Streamlining Real-World Data Access: FAIR Data Practices at Bayer
Discover how Bayer empowers scientists by providing seamless access to Real-World Data (RWD) that supports their research inquiries using FAIR data products:
· Datasets are registered and discoverable in a FAIR data catalog
· We use a community standard to represent Terms of Use.

Overview
Bayer’s research teams generating real-world evidence operate independently, leading to decentralized Real World Data (RWD) acquisition, scattered data repositories, and a lack of coordination. This fragmentation results in missed opportunities for data sharing and infrastructure collaboration, incurring unnecessary costs. Consequently, colleagues spend a significant amount of time locating, understanding, and accessing real-world data (RWD).
Additionally, teams purchasing the data sources are responsible for compliant use of the data and must navigate complex license agreements, which vary by dataset, complicating data reuse and compliance.
To resolve these issues, we applied FAIR data and data product principles to storing and cataloging RWD. Our RWD store provides essential services, processes, and infrastructure, detailed in the following sections.
Process
1) Register in a Data Catalog
New datasets are registered in a data catalog. The data catalog is built to provide Global, Unique, Permanent, Resolvable Identifiers (GUPRIs). We utilize Colid (https://bayer-group.github.io/COLID-Documentation/#/), an open-source data catalog developed at Bayer. (see reference section)

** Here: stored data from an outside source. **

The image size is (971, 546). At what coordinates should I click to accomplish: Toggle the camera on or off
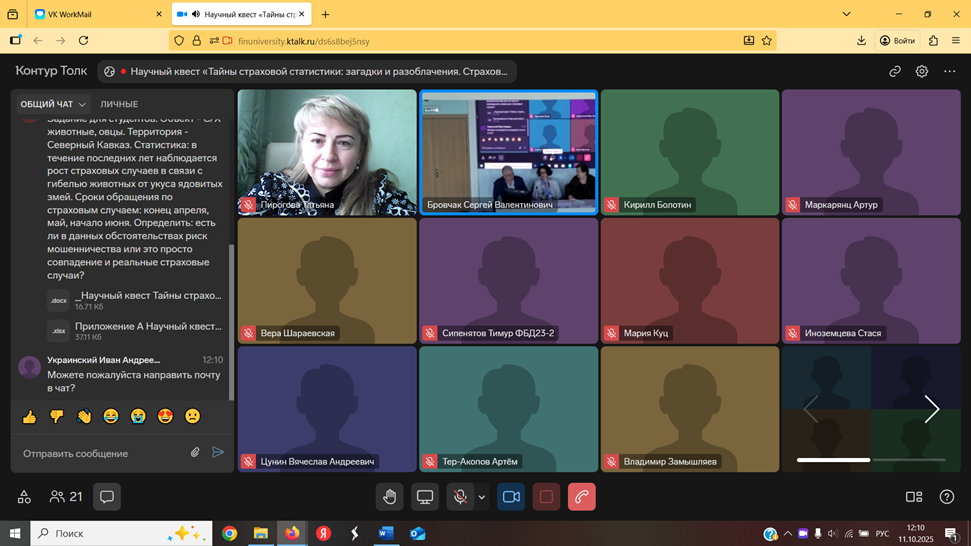click(x=511, y=497)
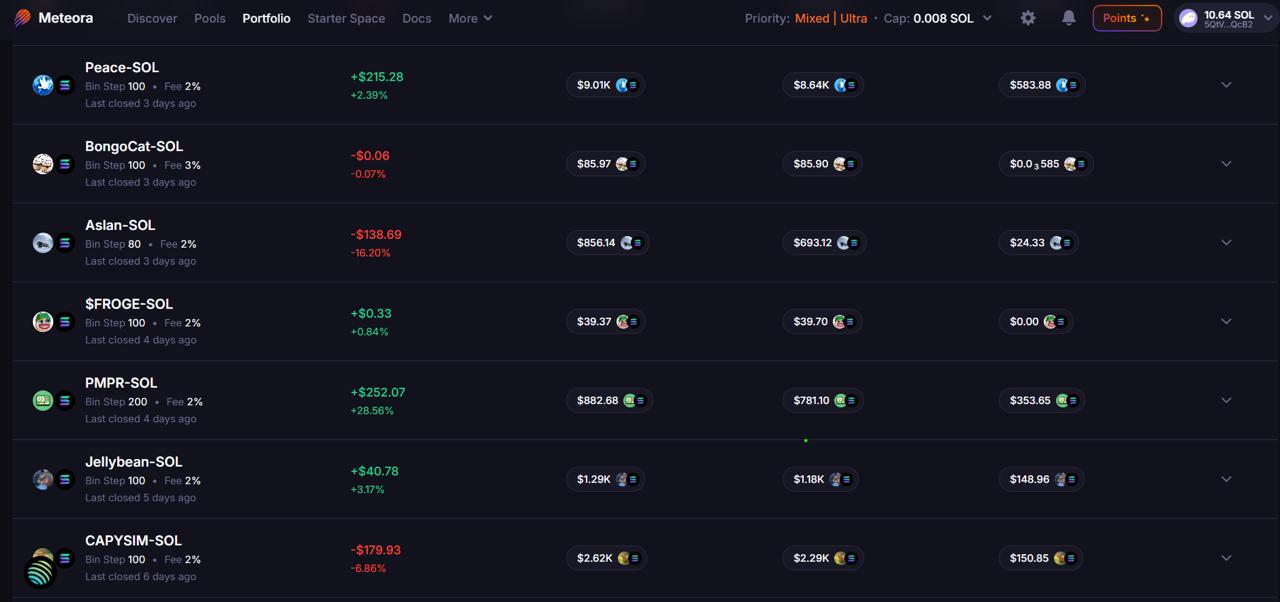Click the $9.01K value pill for Peace-SOL
The height and width of the screenshot is (602, 1280).
605,85
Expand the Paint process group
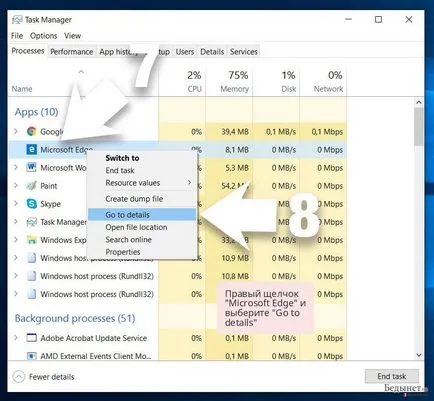434x401 pixels. (x=16, y=185)
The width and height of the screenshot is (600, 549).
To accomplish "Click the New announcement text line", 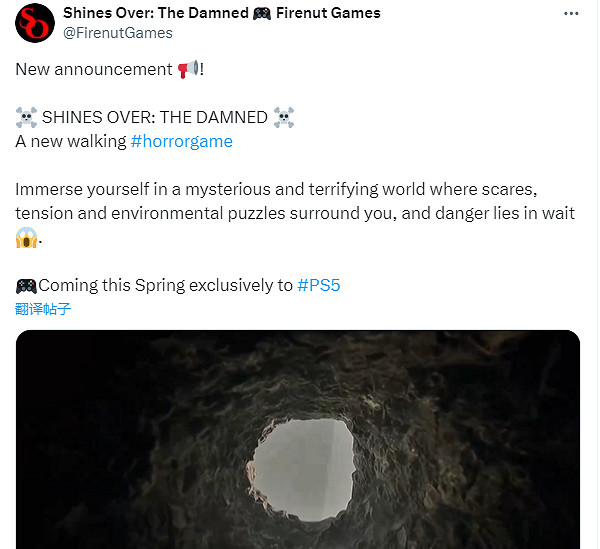I will [x=95, y=70].
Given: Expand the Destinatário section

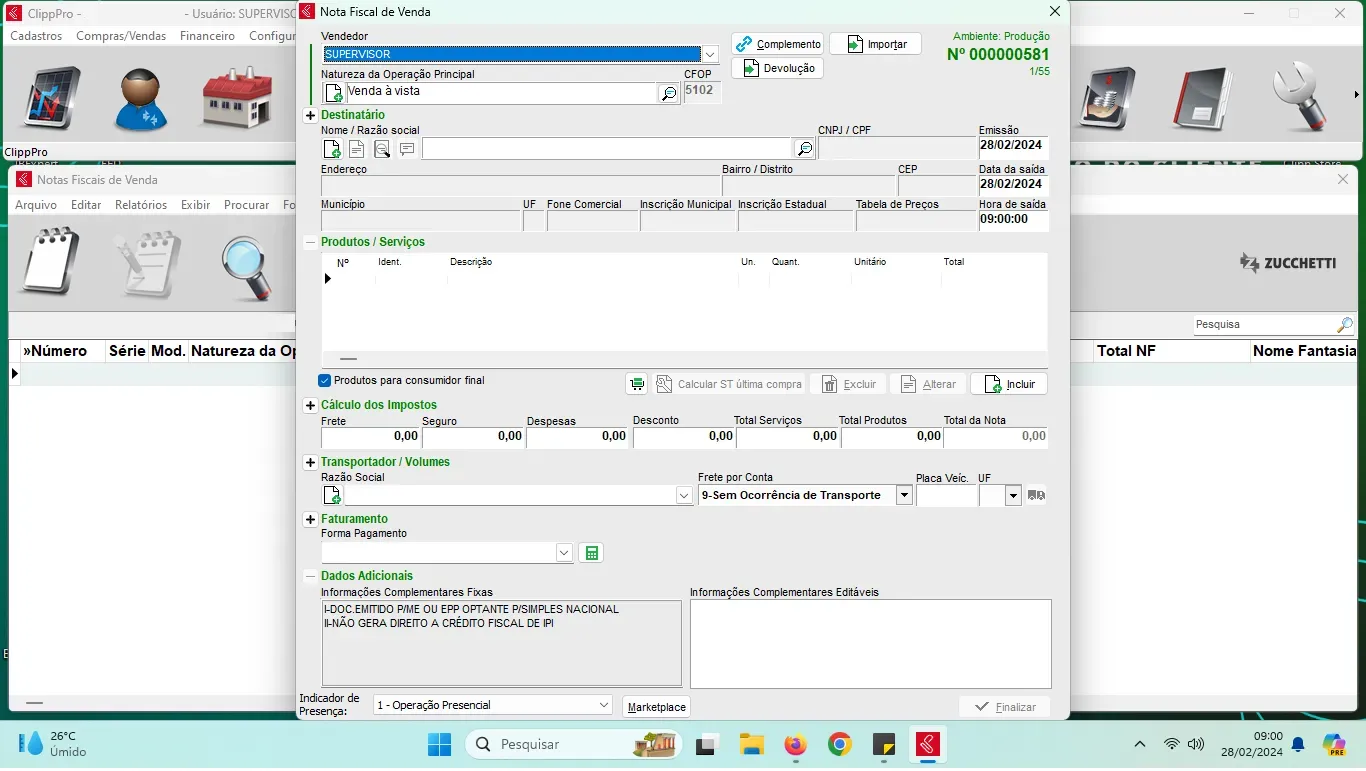Looking at the screenshot, I should tap(310, 116).
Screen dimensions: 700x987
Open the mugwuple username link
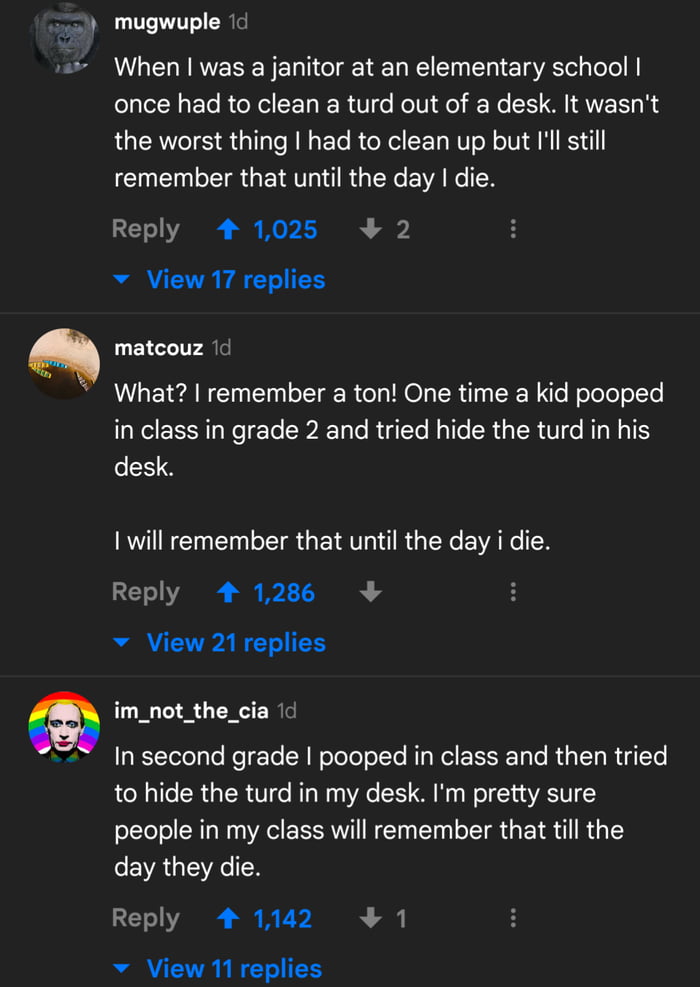[x=167, y=22]
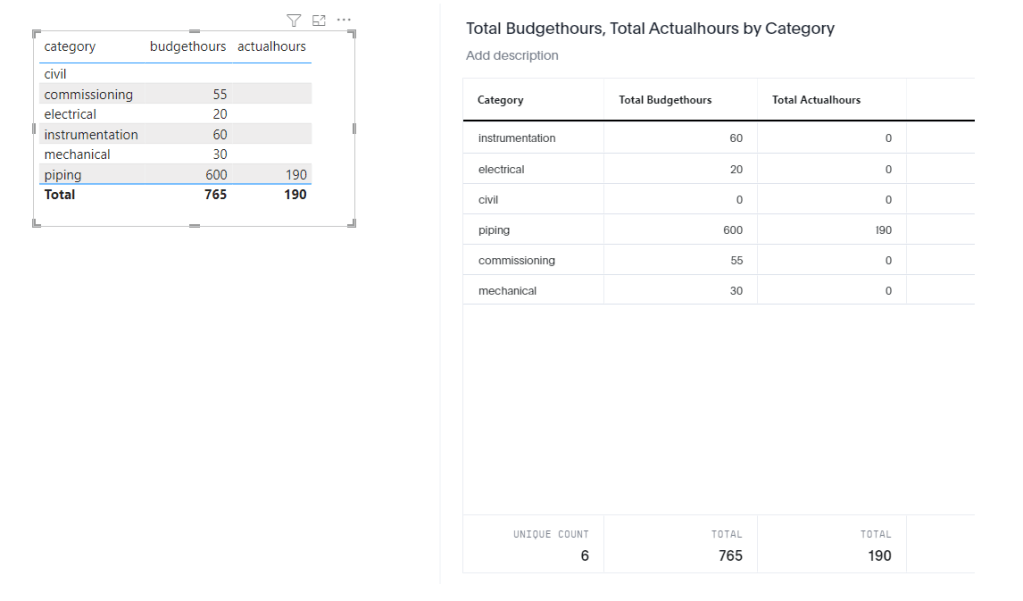Screen dimensions: 1023x601
Task: Click the chart title Total Budgethours by Category
Action: coord(650,29)
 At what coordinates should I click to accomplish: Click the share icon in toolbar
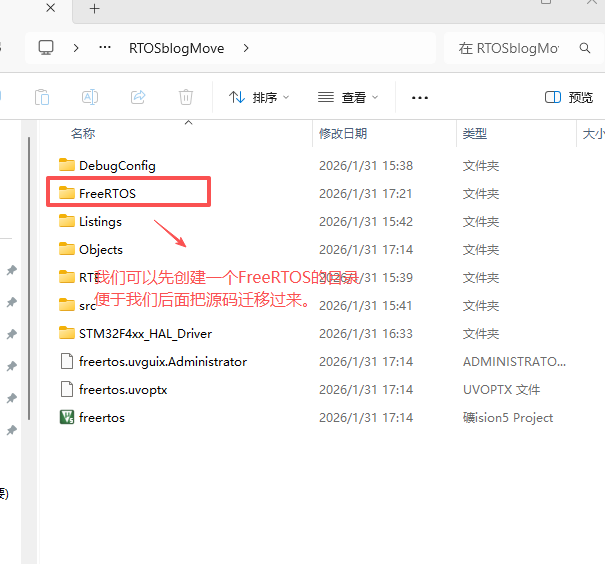(138, 97)

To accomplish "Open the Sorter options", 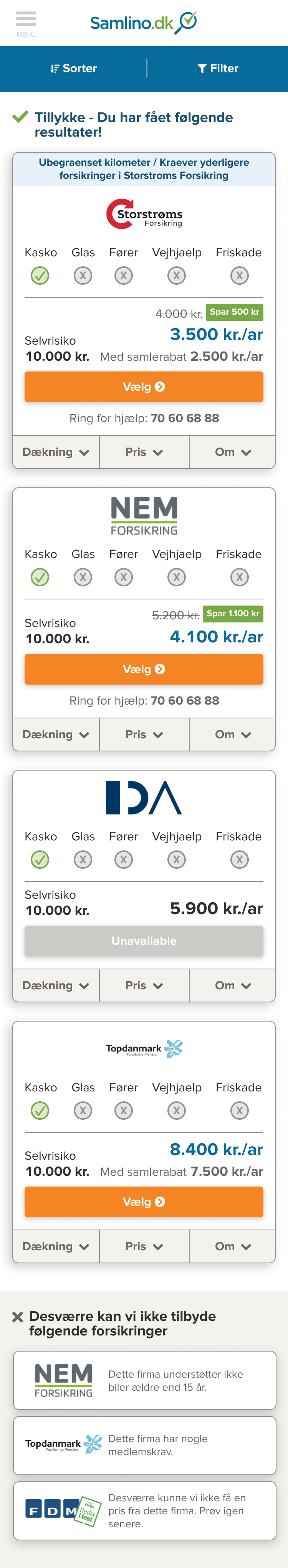I will (x=73, y=69).
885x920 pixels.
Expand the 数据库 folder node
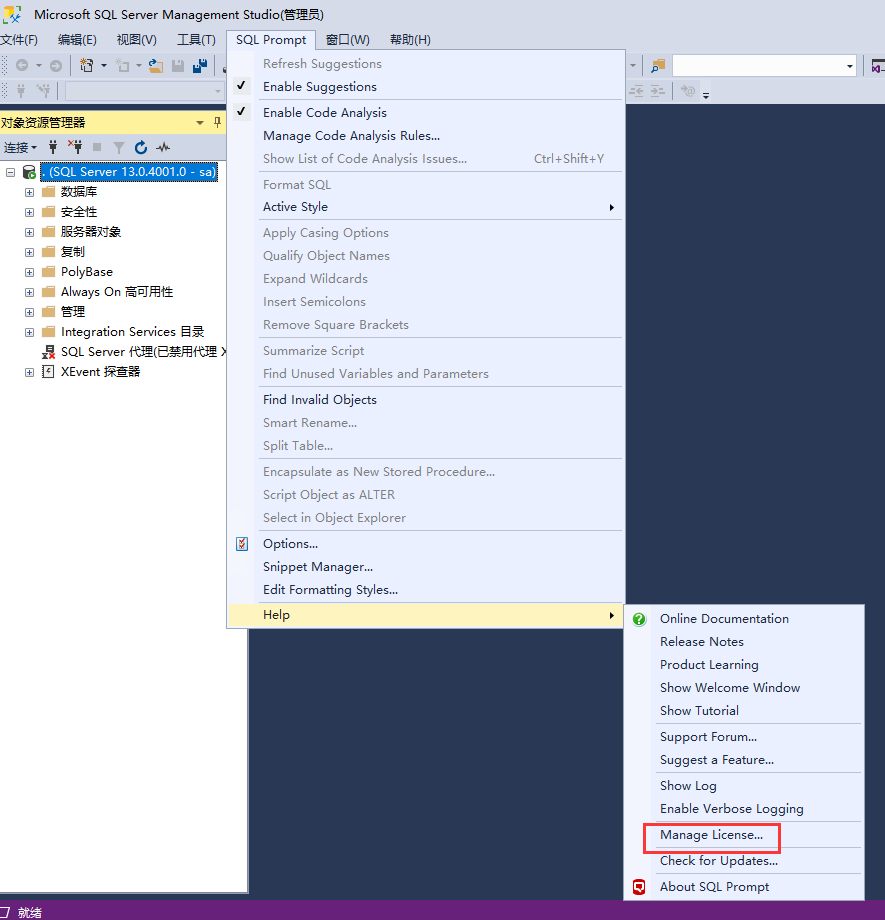pyautogui.click(x=30, y=192)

2) Add metadata for discoverability
We enhance registered resources with metadata to improve discoverability. The metadata enhancement includes resource names, coding systems, dataset dimensions, therapeutic areas, and other relevant aspects, following a real-world data-specific ontology developed with our scientists.
3) Annotate data policy terms
Additional metadata extracted from dataset license contracts describes permitted, prohibited, or required actions when working with the dataset. We utilize the Open Digital Rights Language (ODRL) along with an action taxonomy to provide a unified representation of diverse contracts.
4) Assign Data Stewards
We assign a data steward to each resource, who is responsible for managing authorizations and ensuring the accuracy of metadata.
Outcomes
This initiative enhances transparency regarding available datasets, leading to several key benefits: – Increased return on investment through the repurposing of datasets for unforeseen secondary uses.
- Improved strategic planning for data investments as dataset transparency rises, allowing colleagues to collaborate.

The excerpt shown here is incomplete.